Sen şeytanın evine niçin kalb diyorsun? O senin
mecâzen (benzeterek) kalb
adını verdiğin şeyi, git de mahalle köpeklerinin önüne at! "
Bu, işâret
bâbından lisân-ı umûmdur; zîrâ Hak, râhimdir, merhûm değildir.
Böyle olunca onun hakkında rahmet için hüküm yoktur. Lisân-ı
husûstan işârete gelince: Allah Teâlâ nefsini "nefes"le vasf
eyledi, o da tenfîsdendir (2).
Ya'nî Hakk'ın rahmetine sığmaması, umûm halâikın
(genelde her insanın) ve
ulemâ-i zâhirin (zahir âlimlerin)
lisânıdır; ve onların mu'tekadlerine
(inandıkları şeye) işârettir.
Zîrâ, onların indinde (düşüncelerinde)
Hak, mutlaka rahimdir; hiçbir vech ile merhûm
(rahmetlenen, rahmeti
kabul eden)
değildir.

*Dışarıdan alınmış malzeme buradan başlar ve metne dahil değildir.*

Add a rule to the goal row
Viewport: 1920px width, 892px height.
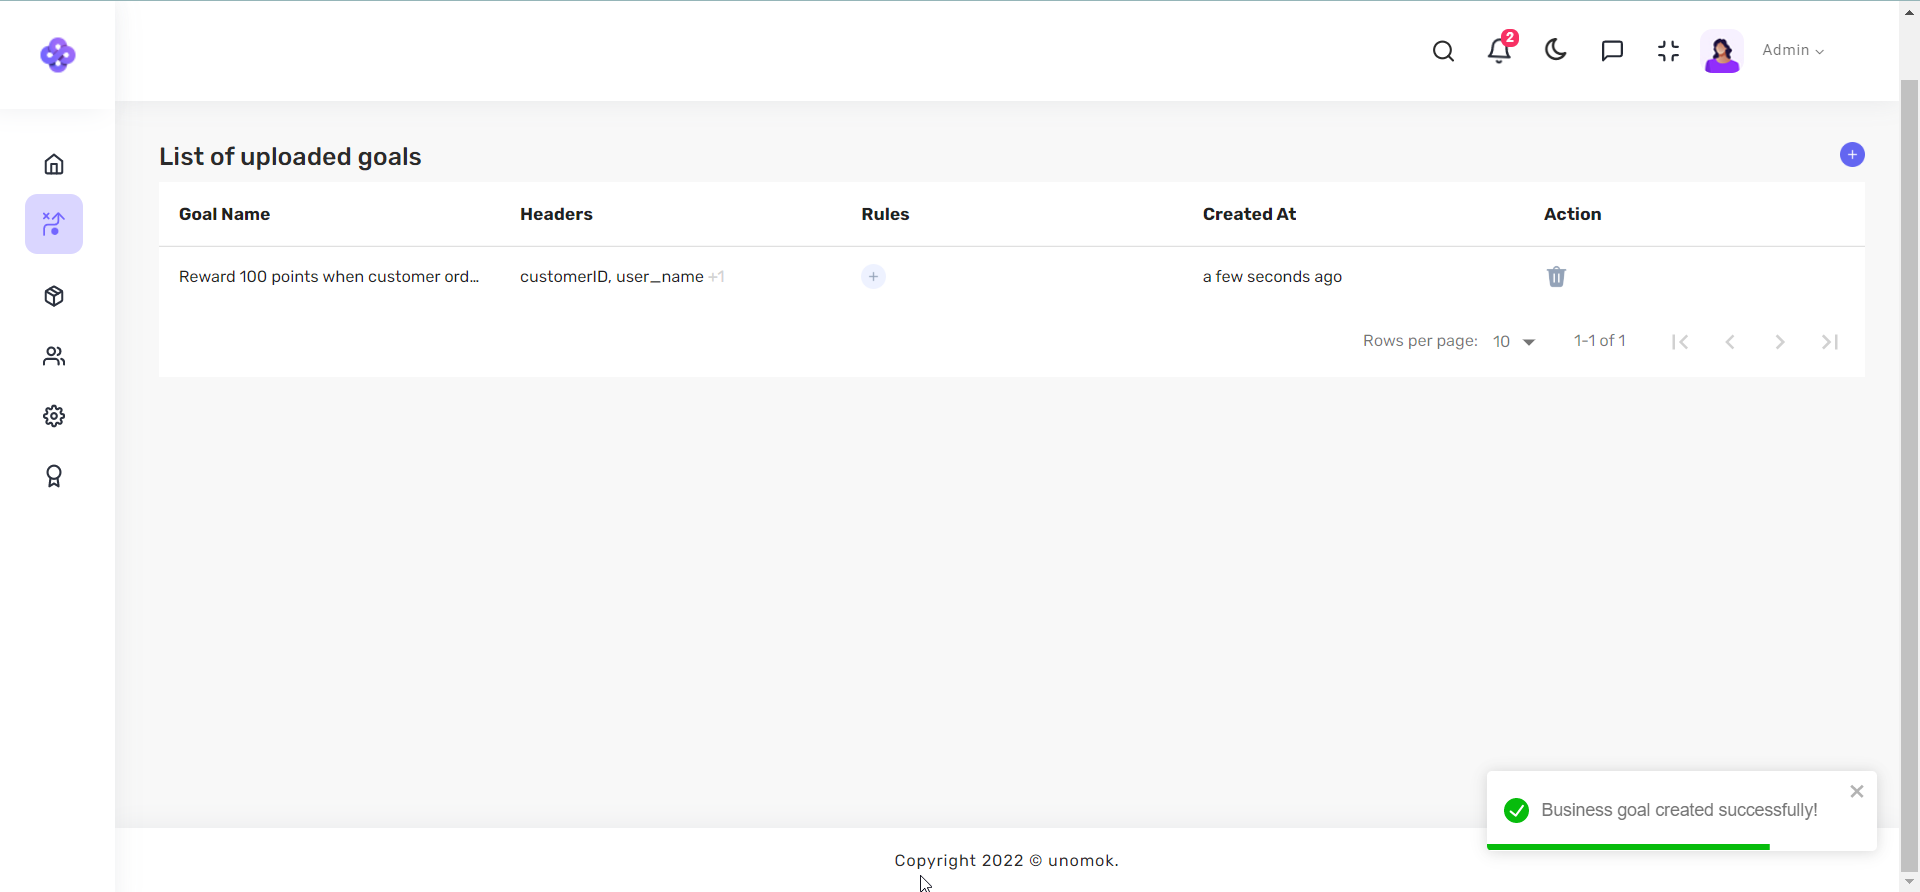point(873,277)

Binâenaleyh
(nitekim) onlara göre, Hak
hakkında rahmet vukû'u (olması)
ihtimâli yoktur. Fakat havâssın
(seçkinlerin) ve
muhakkıkînin (tahkik ehlinin)
husûsî olan lisânına gelince: Hak, hem "râhim"dir, hem de "merhûm"dur
(rahmeti
kabul edendir).
Çünkü gayr (başka)
yoktur ve âlem denilen a'yân (görünenler,
meydana çıkmışlar), Hakk'ın
aynıdır. Böyle olunca Hak, ancak kendi nefsine rahmet eder;
makâm-ı cem'-i
ahadiyyette (her şeyin birleştiği,
bir olduğu, teklik mertebesinde) râhimdir; makâm-ı
tafsîlde (teferuatta, ayrıntıda,
şehadet aleminde) ve
kesrette (çoklukta) ise
merhûmdur (rahmeti
kabul edendir).
Zîrâ a'yân-ı kevniyye
(kozmik âlem) a'yân-ı
sâbitenin (ilmi suretlerin)
ve a'yân-ı sâbite (ilmi suretler)
dahî esmâ-i İlâhiyye’nin
(İlâhi esmanın (uluhiyet mertebesindeki esmanın)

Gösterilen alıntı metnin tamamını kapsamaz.